In un tempo di immoralità come il nostro, in cui ciascuno vuole essere legge a sé stesso, e dove prevale l'antinomismo, è certo importante, anzi, essenziale, dire che esiste una legge morale suprema stabilita da Dio per regolare e limitare il comportamento umano e rispetto alla quale saremo giudicati. Essa va sempre considerata, però, in Cristo Gesù, dalla prospettiva della sua persona ed opera, e mai indipendentemente da lui. L'umanità non verrà salvata, infatti, dalla legge, ma da Cristo Gesù, convertendoci a lui com'è proclamato dal Nuovo Testamento. Sta qui la differenza sostanziale fra la fede cristiana e l'Ebraismo contemporaneo oppure rispetto all'approccio islamico alla salvezza. Sia Ebraismo che Islamismo sono dei grandi illusi se ritengono di salvare il mondo proponendo o imponendo una legge morale. In questo i cristiani non possono fare alcun compromesso o trovare consonanze.
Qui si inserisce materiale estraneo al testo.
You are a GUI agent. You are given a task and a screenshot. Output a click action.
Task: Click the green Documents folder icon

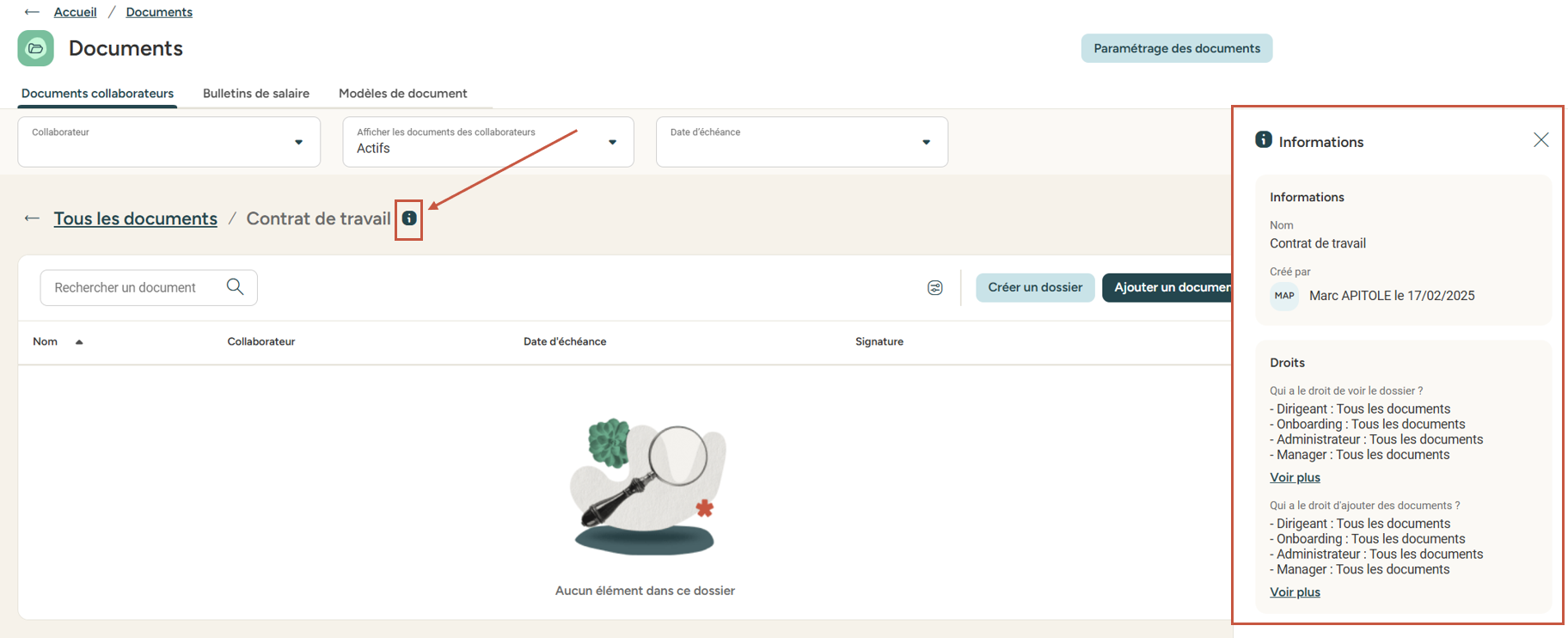tap(35, 48)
Preghiera. Signore Iddio, quando la Tua legge mi è stata presentata, mi sono reso conto quanto io sia peccatore, condannato, impotente a salvare me stesso e quanto io avessi bisogno del Salvatore Gesù Cristo. Che io tenga sempre il Cristo al centro della mia attenzione e vita, affinché tramite Lui io abbia costante accesso a Te ed alle benedizioni che tu hai promesso. Amen.